La richiesta:
Risponda alle domande seguenti sul passo citato, contrassegnando le risposte allo stesso modo.
(a) In quale anno Dos Passos è immigrata negli Stati Uniti?
(b) A quale età ha sentito "la chiamata"?
(c) Qual è il titolo della breve serie di documentari in cui è comparsa?

Una ex suora lesbica e sposata si racconta
Intervista di Xorje Olivares* a Vania Christian Dos Passos pubblicata sul sito them. (Stati Uniti) il 22 marzo 2018, liberamente tradotta da Fabiana Ceccarelli
Vania Christian Dos Passos dice che al momento la sua vita non potrebbe essere più esaltante. Non solo questa insegnante della contea di Baltimora è sposata con l’amore della sua vita, Rachel Christian Dos Passos, ma le due donne sono anche madri di una bimba di un mese, che fa parte adesso della loro “avventura“, come la chiama lei.
E sinora è stata davvero un’avventura quella di Dos Passos, immigrata negli Stati Uniti nel 2011 per imparare l’inglese e per laurearsi, dopo aver vissuto la maggior parte della sua vita in America Latina. È cresciuta in una zona rurale nel nord del Brasile, e racconta che la sua famiglia era profondamente cattolica, e che andare a Messa non era una scelta bensì un obbligo. Infatti, siccome nella zona c’era carenza di sacerdoti, era suo padre che predicava regolarmente per la congregazione locale. Come per la maggior parte dei latinoamericani, anche per Dos Passos il cattolicesimo era tanto un modello culturale quanto un vero e proprio modo di pensare, dal momento che – per usare le sue parole – “il Cattolicesimo lo sperimenti in tutte le cose”.
E caspita… Dos Passos il cattolicesimo lo ha sperimentato concretamente. A quanto pare ha sentito “la chiamata” quando aveva 15 anni, dopo aver lavorato con le suore del posto; quell’esperienza era stata una maniera per iniziare ad interessarsi alle questioni di giustizia sociale. A 19 anni era una postulante (un’aspirante candidata che desidera entrare in convento e diventare anch’essa suora). Tre anni dopo è diventata una novizia, col compito di stabilire se la vita religiosa fosse la cosa giusta per lei. Poi, a 25 anni, è diventata una sorella minore a tutti gli effetti.
Questo viaggio spirituale lungo otto anni ha però portato anche ad una presa di coscienza sul piano sessuale. Dos Passos ha dovuto ammettere a se stessa che oltre ad amare Dio, amava anche le donne. Perciò, per rimanere fedele a se stessa e alle sue pulsioni omosessuali, ha deciso di lasciare il convento nel dicembre 2013, due anni dopo il suo arrivo negli Stati Uniti. Nei cinque anni successivi, Dos Passos e la futura moglie hanno fatto parte del LEAD, la classe dirigente della comunità LGBTQ+, nell’ambito della parrocchia cattolica di San Matteo di Baltimora, comparendo tra l’altro in una breve serie di documentari sul tema, intitolata The Lost Flock (La pecorella smarrita), per poi staccarsi definitivamente dall’istituzione della Chiesa e dalle sue politiche di esclusione, poco prima che le due si sposassero.

Dati estratti:
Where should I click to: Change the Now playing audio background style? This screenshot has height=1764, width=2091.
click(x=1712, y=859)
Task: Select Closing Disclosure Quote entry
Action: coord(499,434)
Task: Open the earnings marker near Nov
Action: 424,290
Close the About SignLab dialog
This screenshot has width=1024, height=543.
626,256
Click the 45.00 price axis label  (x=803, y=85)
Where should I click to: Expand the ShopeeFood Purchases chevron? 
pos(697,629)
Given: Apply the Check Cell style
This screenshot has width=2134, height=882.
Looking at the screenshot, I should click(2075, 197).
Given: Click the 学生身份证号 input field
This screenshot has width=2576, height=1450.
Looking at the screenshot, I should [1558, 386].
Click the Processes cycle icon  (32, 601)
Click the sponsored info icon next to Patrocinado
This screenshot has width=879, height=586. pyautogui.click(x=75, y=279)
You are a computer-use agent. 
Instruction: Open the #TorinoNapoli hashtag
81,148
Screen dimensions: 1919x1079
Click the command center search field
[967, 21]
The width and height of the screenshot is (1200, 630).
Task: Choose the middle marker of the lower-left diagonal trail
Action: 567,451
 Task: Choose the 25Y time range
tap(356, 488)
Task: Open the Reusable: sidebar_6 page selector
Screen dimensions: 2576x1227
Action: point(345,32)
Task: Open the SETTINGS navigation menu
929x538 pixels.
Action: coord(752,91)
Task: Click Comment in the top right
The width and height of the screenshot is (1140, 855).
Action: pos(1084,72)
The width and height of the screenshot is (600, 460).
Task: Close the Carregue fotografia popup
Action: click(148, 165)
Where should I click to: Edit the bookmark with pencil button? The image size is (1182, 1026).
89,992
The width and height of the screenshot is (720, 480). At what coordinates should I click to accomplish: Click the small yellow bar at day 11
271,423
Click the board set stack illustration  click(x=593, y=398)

Esito del compito:
(a) Nel 2011.
(b) A 15 anni.
(c) The Lost Flock (La pecorella smarrita).